* _EXERCISE REQUIREMENTS_
Return the lines below exactly, from the first one through the line that has "Screen dimensions: 1070x744". Leave out everything after it.

════

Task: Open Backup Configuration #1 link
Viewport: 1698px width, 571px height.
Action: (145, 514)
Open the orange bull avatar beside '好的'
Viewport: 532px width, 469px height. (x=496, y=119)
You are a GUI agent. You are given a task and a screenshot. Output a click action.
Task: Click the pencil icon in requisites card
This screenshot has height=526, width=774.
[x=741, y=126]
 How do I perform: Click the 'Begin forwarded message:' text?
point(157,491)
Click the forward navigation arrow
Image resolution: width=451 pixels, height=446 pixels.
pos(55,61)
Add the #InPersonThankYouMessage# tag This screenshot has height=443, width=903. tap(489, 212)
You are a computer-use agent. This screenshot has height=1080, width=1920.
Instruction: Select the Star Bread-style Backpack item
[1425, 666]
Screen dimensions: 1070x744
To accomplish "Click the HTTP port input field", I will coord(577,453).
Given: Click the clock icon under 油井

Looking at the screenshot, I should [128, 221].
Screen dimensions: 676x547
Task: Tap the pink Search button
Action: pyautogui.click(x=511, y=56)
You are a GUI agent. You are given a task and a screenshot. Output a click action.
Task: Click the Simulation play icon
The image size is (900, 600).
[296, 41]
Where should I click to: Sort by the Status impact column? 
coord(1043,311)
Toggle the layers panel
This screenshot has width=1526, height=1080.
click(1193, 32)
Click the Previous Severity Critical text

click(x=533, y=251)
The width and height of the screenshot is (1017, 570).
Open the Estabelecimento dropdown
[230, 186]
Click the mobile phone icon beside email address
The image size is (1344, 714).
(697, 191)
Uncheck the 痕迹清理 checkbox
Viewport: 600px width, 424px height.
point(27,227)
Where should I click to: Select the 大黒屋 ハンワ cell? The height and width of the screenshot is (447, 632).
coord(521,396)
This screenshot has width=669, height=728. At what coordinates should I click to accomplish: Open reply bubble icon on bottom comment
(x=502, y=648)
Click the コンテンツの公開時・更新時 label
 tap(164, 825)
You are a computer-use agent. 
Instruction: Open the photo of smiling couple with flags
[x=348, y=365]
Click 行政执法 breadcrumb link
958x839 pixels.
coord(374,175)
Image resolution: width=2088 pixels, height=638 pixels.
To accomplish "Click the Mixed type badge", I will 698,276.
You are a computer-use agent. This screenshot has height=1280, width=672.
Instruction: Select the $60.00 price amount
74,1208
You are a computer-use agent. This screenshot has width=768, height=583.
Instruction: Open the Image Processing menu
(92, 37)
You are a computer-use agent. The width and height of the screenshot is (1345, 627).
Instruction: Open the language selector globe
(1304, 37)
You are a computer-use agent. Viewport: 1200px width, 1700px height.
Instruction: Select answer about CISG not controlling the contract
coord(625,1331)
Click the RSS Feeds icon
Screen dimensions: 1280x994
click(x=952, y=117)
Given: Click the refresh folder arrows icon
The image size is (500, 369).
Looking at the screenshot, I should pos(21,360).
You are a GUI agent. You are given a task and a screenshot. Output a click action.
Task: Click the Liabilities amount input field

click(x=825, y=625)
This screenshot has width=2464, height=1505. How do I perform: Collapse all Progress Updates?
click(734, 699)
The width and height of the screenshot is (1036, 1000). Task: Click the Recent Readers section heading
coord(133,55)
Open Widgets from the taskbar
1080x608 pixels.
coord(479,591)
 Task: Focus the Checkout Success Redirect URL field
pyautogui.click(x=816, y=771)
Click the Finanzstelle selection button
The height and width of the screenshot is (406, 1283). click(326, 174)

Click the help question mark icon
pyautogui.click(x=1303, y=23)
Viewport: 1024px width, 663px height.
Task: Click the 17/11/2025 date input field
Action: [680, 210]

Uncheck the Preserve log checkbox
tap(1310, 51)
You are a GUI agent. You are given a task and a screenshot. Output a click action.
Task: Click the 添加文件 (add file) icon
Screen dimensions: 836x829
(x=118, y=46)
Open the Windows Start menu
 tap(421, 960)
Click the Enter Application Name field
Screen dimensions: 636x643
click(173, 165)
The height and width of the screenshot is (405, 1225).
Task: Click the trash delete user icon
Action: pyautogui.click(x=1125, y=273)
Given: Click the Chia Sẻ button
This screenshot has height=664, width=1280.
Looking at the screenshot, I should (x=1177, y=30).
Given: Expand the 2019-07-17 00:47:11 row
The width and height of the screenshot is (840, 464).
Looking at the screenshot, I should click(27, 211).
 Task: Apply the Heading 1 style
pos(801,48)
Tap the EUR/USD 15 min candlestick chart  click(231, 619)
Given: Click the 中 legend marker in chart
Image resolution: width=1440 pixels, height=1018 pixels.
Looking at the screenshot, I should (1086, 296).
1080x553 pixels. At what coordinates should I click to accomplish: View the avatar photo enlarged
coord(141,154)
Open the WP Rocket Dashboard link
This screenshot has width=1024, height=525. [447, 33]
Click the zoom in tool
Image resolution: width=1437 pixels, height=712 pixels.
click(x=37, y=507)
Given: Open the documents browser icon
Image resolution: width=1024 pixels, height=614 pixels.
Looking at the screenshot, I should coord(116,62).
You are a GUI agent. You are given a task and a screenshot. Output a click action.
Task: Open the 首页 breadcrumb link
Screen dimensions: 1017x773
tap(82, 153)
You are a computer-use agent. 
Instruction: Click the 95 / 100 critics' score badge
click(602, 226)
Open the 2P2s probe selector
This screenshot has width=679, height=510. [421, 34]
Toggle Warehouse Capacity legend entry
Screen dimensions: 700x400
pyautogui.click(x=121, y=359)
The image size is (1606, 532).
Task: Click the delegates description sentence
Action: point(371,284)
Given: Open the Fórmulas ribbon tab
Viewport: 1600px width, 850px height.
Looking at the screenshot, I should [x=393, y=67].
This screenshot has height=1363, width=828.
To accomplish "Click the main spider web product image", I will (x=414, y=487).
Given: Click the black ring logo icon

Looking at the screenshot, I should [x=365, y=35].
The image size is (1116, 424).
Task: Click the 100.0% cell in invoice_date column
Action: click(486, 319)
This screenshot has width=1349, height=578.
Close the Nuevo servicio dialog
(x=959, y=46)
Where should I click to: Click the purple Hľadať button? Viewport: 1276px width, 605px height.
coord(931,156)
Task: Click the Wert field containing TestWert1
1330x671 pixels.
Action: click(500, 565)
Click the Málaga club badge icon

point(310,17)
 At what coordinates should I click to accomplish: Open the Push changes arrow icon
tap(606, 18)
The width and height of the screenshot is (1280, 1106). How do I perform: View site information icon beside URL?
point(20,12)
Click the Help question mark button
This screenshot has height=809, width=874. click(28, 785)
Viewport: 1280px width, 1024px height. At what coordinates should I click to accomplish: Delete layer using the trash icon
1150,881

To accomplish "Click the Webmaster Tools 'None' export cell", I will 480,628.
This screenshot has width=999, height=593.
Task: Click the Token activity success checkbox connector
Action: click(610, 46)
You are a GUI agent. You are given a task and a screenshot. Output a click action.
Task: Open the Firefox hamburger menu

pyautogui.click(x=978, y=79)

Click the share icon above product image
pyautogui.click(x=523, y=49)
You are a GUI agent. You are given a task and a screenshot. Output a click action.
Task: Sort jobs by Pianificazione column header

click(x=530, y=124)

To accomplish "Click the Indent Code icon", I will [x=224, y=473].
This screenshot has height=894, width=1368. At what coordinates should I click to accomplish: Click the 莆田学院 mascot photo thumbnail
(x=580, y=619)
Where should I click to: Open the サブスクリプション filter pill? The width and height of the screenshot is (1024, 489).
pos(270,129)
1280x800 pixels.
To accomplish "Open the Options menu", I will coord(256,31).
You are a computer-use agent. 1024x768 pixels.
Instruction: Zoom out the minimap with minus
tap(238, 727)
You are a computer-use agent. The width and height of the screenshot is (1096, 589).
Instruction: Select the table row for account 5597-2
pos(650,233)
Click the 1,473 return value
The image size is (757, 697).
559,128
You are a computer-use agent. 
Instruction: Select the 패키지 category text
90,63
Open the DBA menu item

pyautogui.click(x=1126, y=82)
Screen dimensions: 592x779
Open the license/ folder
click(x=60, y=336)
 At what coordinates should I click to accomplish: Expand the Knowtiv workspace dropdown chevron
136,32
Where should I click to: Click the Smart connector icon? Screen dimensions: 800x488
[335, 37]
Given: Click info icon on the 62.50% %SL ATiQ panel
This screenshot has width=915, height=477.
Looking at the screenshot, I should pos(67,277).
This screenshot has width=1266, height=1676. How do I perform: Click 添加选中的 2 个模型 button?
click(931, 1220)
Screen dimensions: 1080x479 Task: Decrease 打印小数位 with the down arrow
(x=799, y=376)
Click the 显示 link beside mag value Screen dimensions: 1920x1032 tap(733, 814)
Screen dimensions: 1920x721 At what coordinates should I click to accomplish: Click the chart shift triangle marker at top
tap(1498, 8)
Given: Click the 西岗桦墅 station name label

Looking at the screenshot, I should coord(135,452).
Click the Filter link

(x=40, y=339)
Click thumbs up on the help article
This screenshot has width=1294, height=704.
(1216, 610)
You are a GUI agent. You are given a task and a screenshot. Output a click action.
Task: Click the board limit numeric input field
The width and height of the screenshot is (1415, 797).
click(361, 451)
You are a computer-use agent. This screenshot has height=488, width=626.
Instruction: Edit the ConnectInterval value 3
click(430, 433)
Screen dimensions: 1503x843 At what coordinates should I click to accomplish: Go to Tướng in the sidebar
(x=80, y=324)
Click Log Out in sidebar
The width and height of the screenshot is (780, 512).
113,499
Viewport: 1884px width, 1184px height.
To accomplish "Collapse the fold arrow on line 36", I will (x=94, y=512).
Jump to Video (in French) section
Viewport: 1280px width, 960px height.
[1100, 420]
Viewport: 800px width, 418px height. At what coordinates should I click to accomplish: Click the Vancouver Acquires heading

════

* _YOUR SOLUTION_
Task: Open Backup Configuration #1 link
Viewport: 1698px width, 571px height.
Action: (145, 514)
Open the orange bull avatar beside '好的'
Viewport: 532px width, 469px height. (x=496, y=119)
You are a GUI agent. You are given a task and a screenshot. Output a click action.
Task: Click the pencil icon in requisites card
This screenshot has height=526, width=774.
[x=741, y=126]
 How do I perform: Click the 'Begin forwarded message:' text?
point(157,491)
Click the forward navigation arrow
Image resolution: width=451 pixels, height=446 pixels.
pos(55,61)
Add the #InPersonThankYouMessage# tag This screenshot has height=443, width=903. tap(489, 212)
You are a computer-use agent. This screenshot has height=1080, width=1920.
Instruction: Select the Star Bread-style Backpack item
[1425, 666]
Screen dimensions: 1070x744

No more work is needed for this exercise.